Mit Verlaub! Indessen: von wegen den Trommelfellen –
DER LANDRAT.
Äh –?
EULENSPIEGEL
unterm Tisch hervor.
Trommelfellen –
MICHEL.
so im Kesselraum schuften, ist auch kein Volksvergnügen.
DER ROTBART.
Volksvergnügen.
ECKART.
Volksvergnügen.
DER BERGRAT.
Bravo, Michel!
[44]DIE FRAU BÜRGERMEISTERIN
auffällig bunt kostümiert, lorgnettierend.
Entzückende Gruppe!
DER LANDRAT.
Gottvoll!
MICHEL.
Verfluchtige Lügen!!!
EULENSPIEGEL (FISTEL) UND ECKART (BASS)
Lügen! Lügen!
DER ROTBART
Baryton.
Man soll nicht meinen, ihr Leute, man könne den Michel betrügen.
DIE BÜRGERMEISTERIN
während die Andern lachen.
Nein, wie reizend!
DER LANDRAT.
Köstlich!
DIE BÜRGERMEISTERIN.
Wie echt gemacht! So natürlich!
so romantisch! so richtig sagenfigürlich!
nicht wahr, Herr Pastor?
DER PASTOR
in schwarzem Gehrock, zugeknöpft, wohlbeleibt.

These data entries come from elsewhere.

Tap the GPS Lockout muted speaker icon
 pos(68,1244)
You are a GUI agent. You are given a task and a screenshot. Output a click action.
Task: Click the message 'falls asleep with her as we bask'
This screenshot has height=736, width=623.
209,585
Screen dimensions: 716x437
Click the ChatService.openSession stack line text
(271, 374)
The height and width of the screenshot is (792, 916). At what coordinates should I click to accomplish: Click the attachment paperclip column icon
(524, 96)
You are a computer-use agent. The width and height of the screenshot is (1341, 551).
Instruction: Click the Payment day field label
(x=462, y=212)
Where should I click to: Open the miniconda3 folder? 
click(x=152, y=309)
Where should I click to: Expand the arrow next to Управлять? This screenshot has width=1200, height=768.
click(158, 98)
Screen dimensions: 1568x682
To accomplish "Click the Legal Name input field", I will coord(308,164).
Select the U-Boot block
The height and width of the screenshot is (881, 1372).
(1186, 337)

In der Tat, Frau Bürgermeisterin;
ein Maskenscherz mit tiefem evangelischen Sinn.
[45]DER KAPLAN
in schwarzer Sutane, noch beleibter.
Man könnte, Herr Amtsbruder, eher wohl katholischen sagen.
DER BERGRAT.
Also, meine Damen und Herrn, erlaub'ich mir vorzuschlagen,
weil der biedre Zecher da Michel Michael heißt
und offenbar erfüllt ist von wahrhaft volkstümlichem Geist:
wir erteilen nachher dem deutschen Michel nebst Geisterbegleitung
den Maskenpreis!
ALLE.
Bravo!
EULENSPIEGEL
aufstehend und klingelnd.
Und setzen's in die Zeitung!
DER LANDRAT.
Selbstredend!
EULENSPIEGEL
sich vor ihm verbeugend und weiterklingelnd.
Es lebe die hochwohlweisliche Volksfestleitung! –
Im Saal fängt gedämpfte Tanzmusik an.
MICHEL
ist gleichfalls aufgestanden.
Herr Bergrat spaßen sehr gütig; ja; und ich danke auch sehr.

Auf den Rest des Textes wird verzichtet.